Bien que constituées de matériaux fragiles, les fenêtres d’une maison peuvent s’avérer très résistantes. Si elles sont régulièrement réparées, elles peuvent se maintenir plusieurs siècles dans leur état initial. Au château de L’Aigle (Jura), construit au xiiie siècle, les vitres, qui avaient été posées en 1490-1491, existaient encore en partie au xviie siècle37. Celles à losanges de la Grande saline de Salins (xve siècle), dont plusieurs étaient peintes aux armes des ducs de Bourgogne, subsistaient encore aussi au xviie siècle, puisqu’elles étaient décrites dans les comptes rendus de visite38. Au début du xxe siècle à Besançon, les fenêtres des maisons situées le long du Doubs, qui avaient l’une ou l’autre subi des transformations successives, sans être à chaque fois remises au goût du jour, présentaient encore beaucoup de disparités. Gaston Coindre39 les décrivait ainsi : « Les vitrages troués au hasard, louches et disjoints, étaient de tout âge – fenêtre à guillotine aux trente-six carreaux trésillés – chassis effondrés, incohérents – par surprise, sur un balcon de fer, l’unique abrité d’une marquise, la prétention de deux baies cintrées à larges vitres : luxe égaré, parmi ces aimables vieilleries, de quelques rentiers ». Cet effet de patchwork, souvent perceptible sur une même façade, n’existe plus aujourd’hui. C’est pourtant une donnée qu’il faut garder en mémoire lorsque l’on étudie ou que l’on restaure de l’habitat ancien. Le petit bois, nous l’avons vu, loin de triompher totalement au xviiie siècle, fut relégué dès la fin du siècle dans les pièces de service. L’effet extérieur d’une fenêtre comptait peu car celle-ci relevait plus des commodités intérieures de la maison que de l’esthétique de la façade.
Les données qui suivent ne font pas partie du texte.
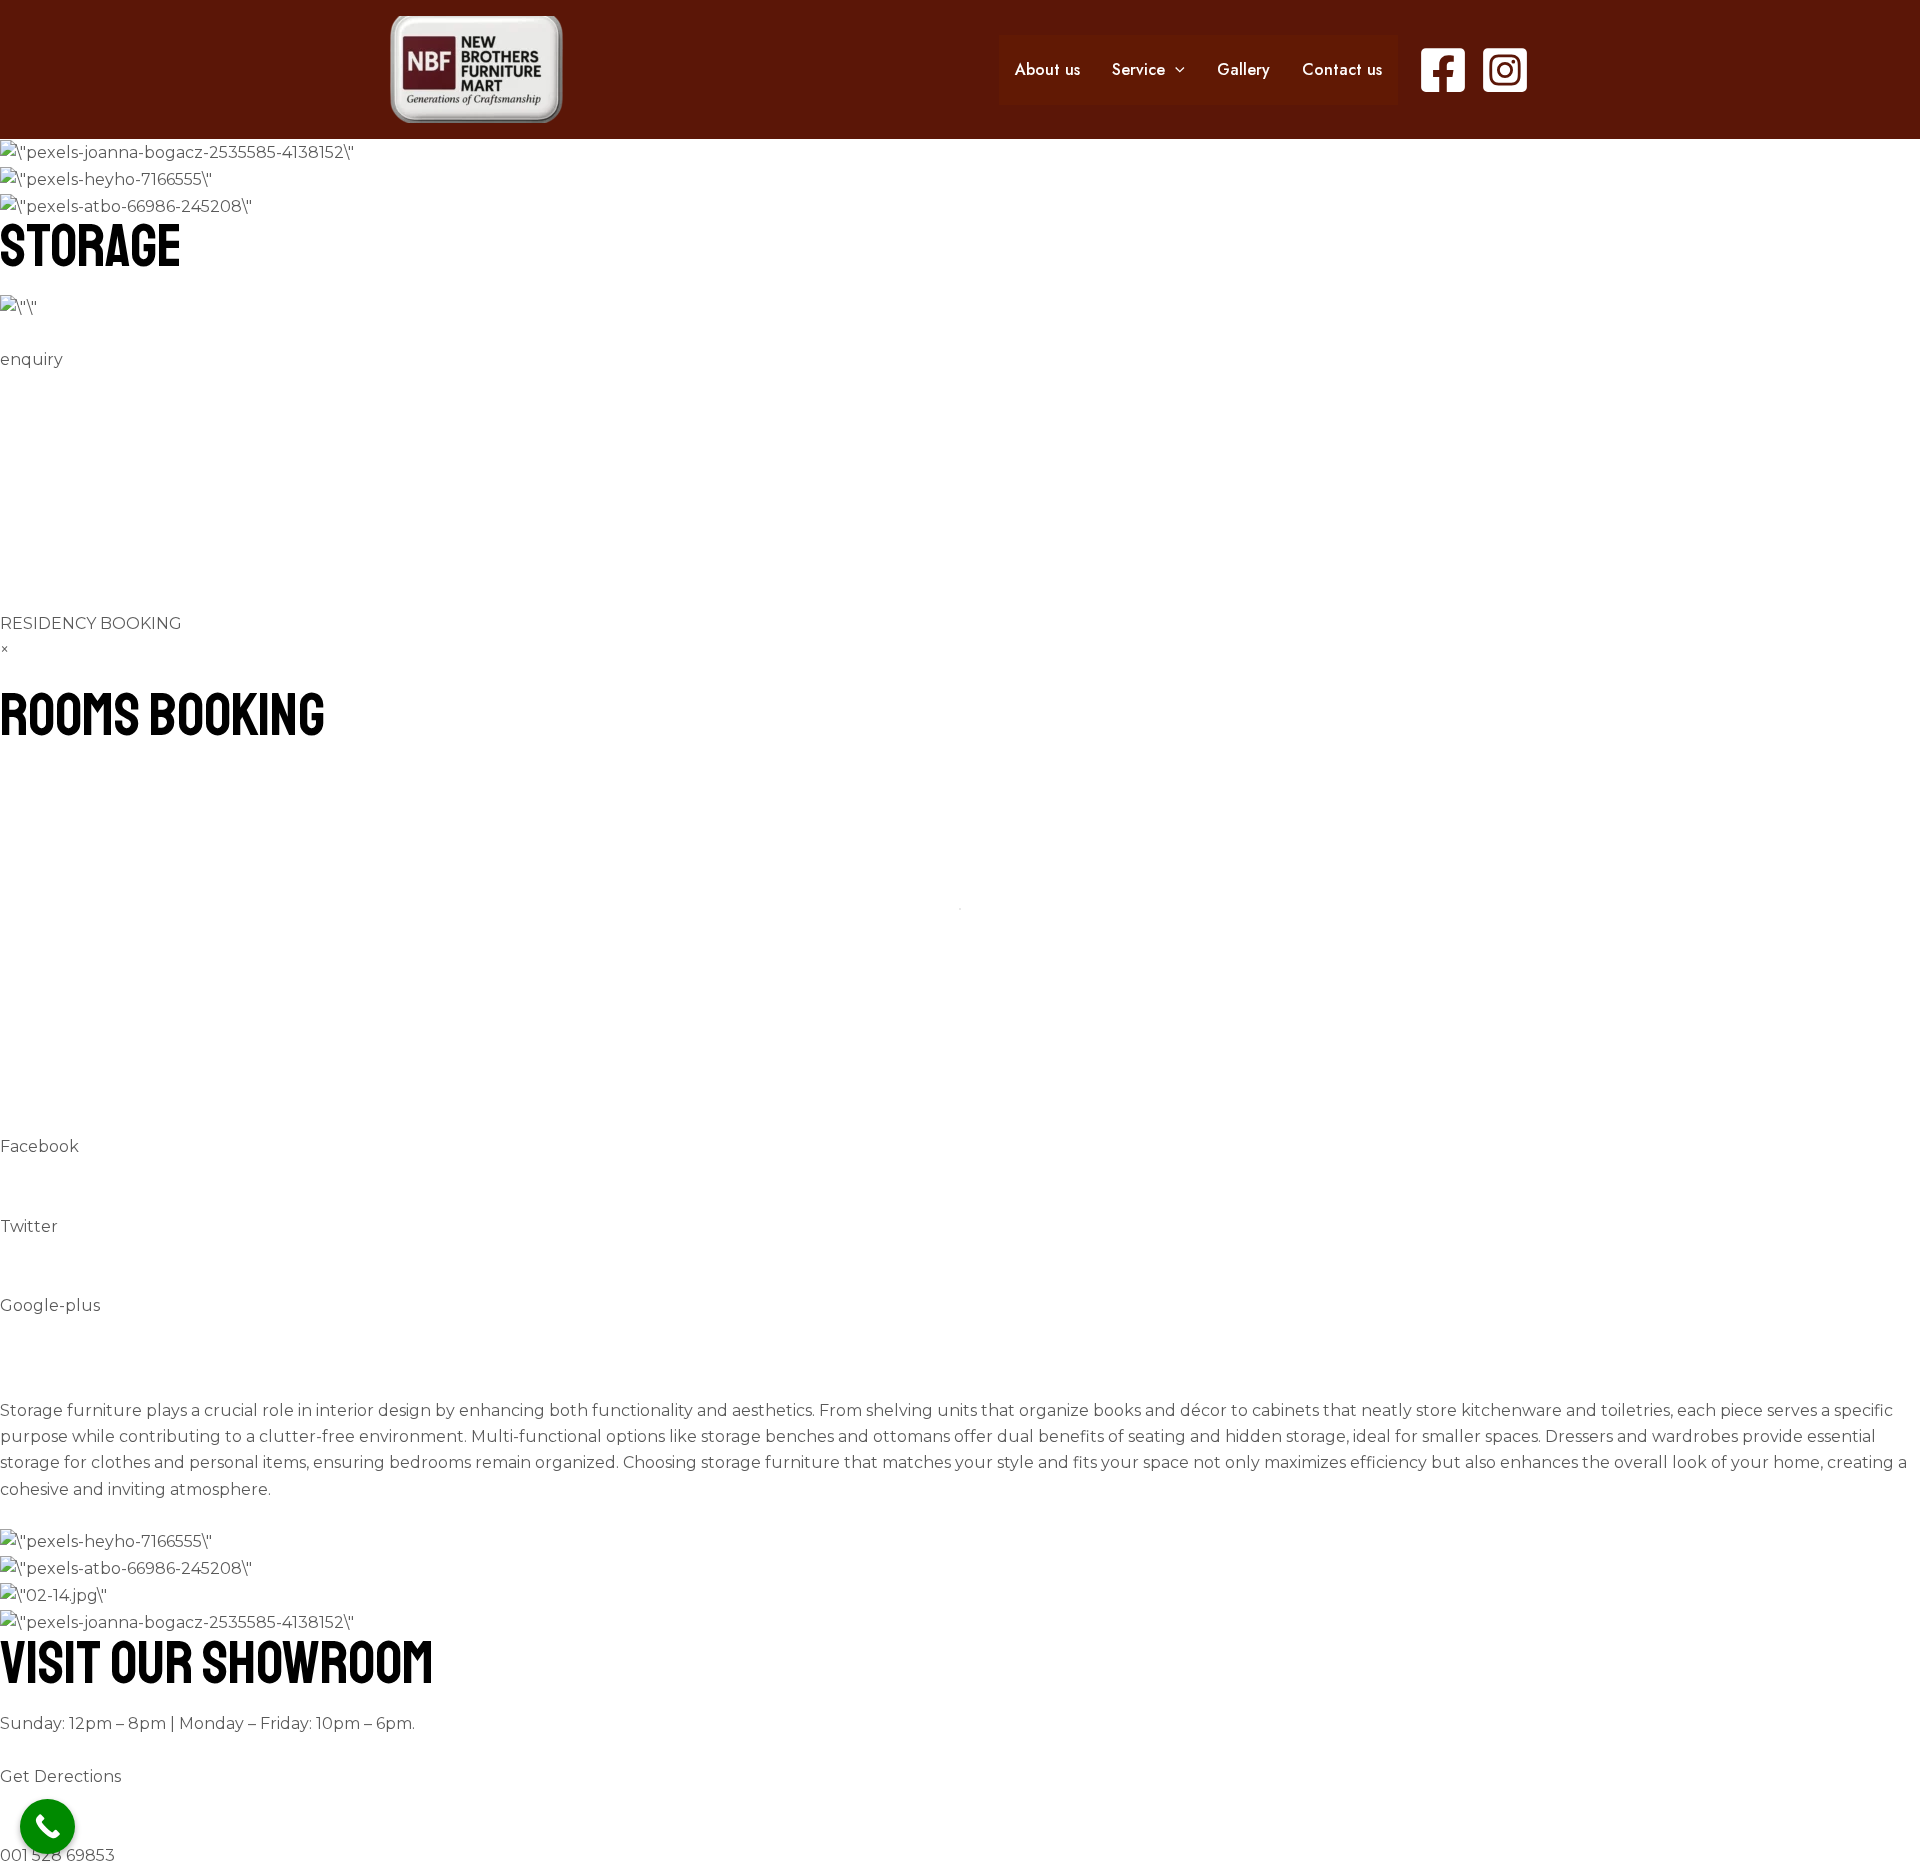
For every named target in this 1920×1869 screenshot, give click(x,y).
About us (1047, 69)
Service (1138, 69)
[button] (1175, 70)
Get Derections (60, 1776)
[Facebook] (1443, 70)
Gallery (1243, 69)
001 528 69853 (57, 1855)
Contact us (1342, 69)
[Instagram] (1505, 70)
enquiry (31, 359)
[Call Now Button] (47, 1826)
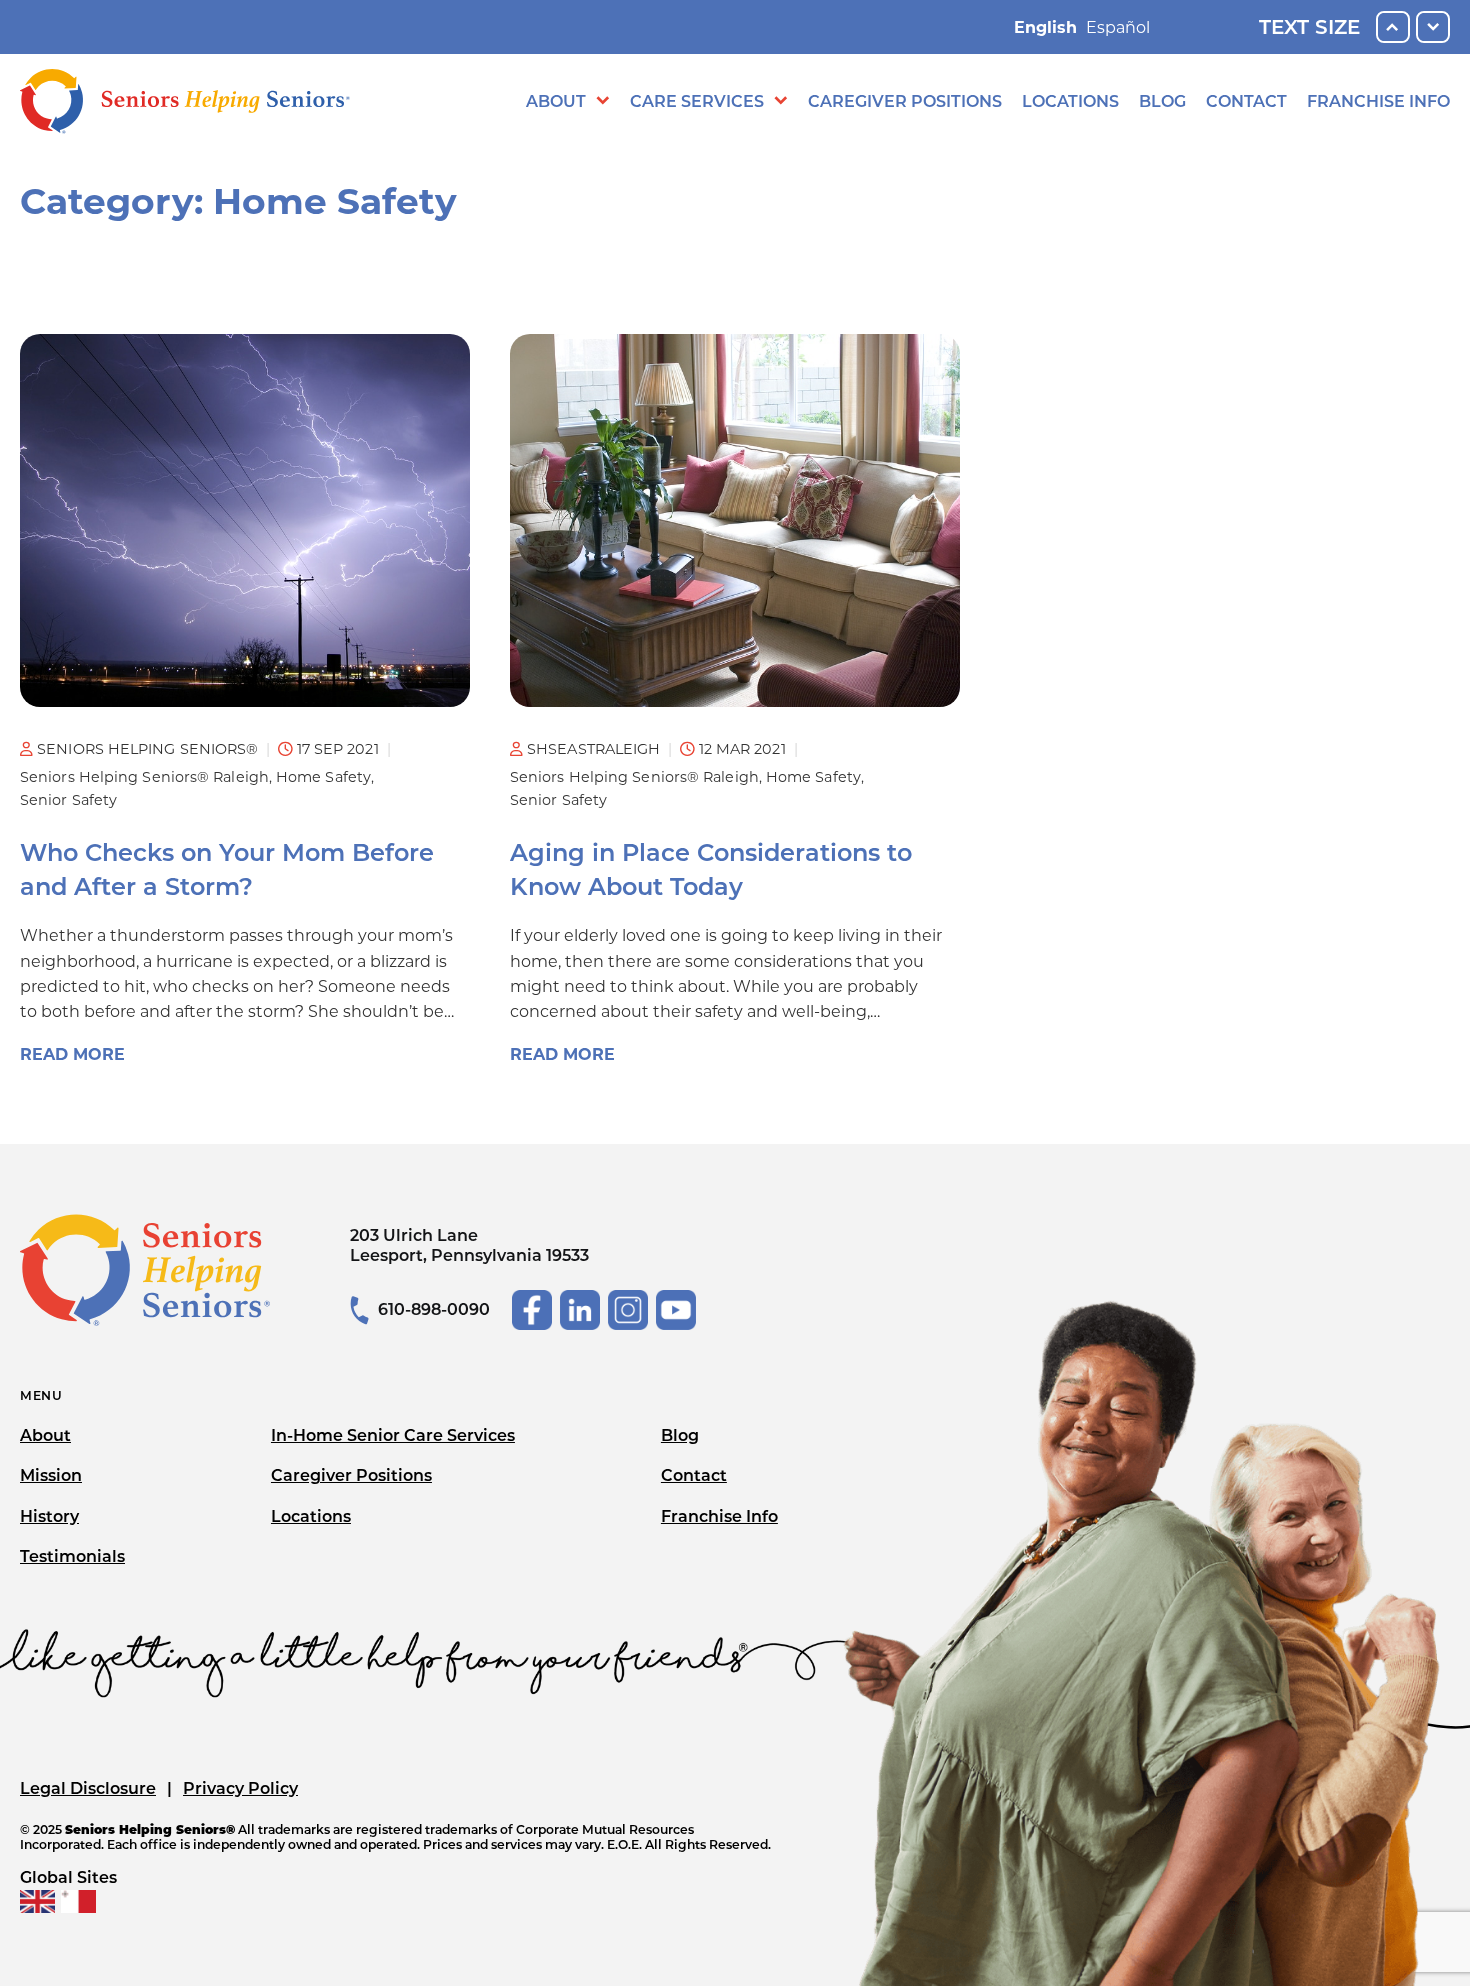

Le choix d’une mise en œuvre particulière, à une époque donnée, était bien sûr guidé par une question de prix, mais il répondait aussi à une question de mode, à un critère de résistance adaptaté à l’emplacement, à la qualité de la lumière recherchée en fonction des pièces à éclairer.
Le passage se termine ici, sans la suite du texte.